25p (europe yehaa.. but NTSC would wine=
30p (NTSC yehaa. but PAL would wine)

So, true 24p the only solution..

In fact, having disabled 24p on the PS3, it forces it to 60Hz rather than 50 - so each frame is shown for (alternating) 1/20th or 1/30th of a second; *every* frame is shown for the wrong length of time, but no frame is shown for a *very* wrong length. It looks a lot better having done that.
There is a a common misconception that what everyone is experiencing is a problem with their TV, blu-ray player or other setting. Generally however the problem is with the source material - the fact a film has been captured at 24 frames per second in the first place. When this frame-rate is reproduced accurately, as modern high-def TV / blu-ray 1080p 24fps discs / players do, you are seeing what is really there. Note this "stuttering" is not technically judder (the 3:2 pulldown thing discussed above which is a separate issue that is indeed eliminated by 24p playback).

You do see this at the cinema but the double shuttering of the projector helps reduce it significantly (and I think the background scenes are also typically slightly out of focus due to the limitations of the projector lens compared to your shiny new pin-sharp high-def 1080p TV).
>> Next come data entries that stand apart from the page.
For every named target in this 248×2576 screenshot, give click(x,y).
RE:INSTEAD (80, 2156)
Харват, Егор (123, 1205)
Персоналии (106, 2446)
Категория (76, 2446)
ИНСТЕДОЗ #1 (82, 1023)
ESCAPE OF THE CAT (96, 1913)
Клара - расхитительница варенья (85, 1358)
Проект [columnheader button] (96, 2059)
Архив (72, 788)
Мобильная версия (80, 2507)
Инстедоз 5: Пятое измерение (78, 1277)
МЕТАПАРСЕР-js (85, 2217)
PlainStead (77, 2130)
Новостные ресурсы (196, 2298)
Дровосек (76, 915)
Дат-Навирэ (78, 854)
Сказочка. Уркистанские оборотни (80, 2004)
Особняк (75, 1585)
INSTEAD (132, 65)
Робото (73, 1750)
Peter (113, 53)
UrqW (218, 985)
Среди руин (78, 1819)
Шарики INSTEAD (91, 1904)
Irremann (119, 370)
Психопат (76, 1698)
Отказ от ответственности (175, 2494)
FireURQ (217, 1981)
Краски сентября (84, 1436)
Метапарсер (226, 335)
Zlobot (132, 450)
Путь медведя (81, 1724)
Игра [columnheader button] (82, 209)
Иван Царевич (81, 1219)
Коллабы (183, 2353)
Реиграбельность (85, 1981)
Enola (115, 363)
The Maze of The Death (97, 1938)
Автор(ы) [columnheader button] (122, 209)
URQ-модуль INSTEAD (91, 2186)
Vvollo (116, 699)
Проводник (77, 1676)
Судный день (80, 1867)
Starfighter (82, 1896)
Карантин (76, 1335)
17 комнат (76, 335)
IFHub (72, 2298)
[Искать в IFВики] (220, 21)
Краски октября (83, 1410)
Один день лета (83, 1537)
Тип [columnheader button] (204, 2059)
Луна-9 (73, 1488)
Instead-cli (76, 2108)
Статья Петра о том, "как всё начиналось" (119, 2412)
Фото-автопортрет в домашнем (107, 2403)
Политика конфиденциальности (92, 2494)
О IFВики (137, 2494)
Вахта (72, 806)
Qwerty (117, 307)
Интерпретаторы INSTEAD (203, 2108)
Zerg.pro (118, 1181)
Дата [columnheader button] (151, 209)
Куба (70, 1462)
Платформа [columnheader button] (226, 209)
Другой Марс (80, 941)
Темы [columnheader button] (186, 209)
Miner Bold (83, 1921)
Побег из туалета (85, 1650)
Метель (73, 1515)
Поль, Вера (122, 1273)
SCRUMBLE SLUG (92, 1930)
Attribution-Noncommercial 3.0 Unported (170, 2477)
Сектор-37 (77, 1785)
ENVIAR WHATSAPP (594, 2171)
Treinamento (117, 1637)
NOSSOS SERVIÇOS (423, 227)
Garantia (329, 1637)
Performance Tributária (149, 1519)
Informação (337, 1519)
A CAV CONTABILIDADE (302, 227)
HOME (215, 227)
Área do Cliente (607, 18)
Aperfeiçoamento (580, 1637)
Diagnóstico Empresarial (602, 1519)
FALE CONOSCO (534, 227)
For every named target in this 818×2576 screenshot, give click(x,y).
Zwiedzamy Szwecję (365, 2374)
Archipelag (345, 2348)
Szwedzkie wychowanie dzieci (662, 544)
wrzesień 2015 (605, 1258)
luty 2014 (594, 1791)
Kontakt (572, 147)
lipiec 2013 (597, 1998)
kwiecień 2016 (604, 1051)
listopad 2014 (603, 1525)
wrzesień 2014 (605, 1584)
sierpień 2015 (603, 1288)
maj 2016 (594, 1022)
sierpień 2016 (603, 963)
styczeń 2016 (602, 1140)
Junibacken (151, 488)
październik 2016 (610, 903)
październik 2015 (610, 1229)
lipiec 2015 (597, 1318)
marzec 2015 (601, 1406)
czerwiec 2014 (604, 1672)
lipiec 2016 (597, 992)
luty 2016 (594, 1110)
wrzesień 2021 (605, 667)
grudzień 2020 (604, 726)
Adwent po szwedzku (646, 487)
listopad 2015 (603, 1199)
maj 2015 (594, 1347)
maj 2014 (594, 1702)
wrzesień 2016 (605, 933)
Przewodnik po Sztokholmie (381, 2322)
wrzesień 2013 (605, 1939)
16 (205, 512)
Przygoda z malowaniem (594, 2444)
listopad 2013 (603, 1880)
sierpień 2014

This article gives some more info.

http://www.projectorcentral.com/judder_24p.htm

@catbus: That would make sense in many cases, but not for Wall-E - it would be daft to computer-generate a film in anything other than the target frame-rate. I would be very surprised if this weren't just a problem with my TV "supporting" 24Hz by repeating a frame. It's not a *cheap* TV, but it's hardly top of the range either.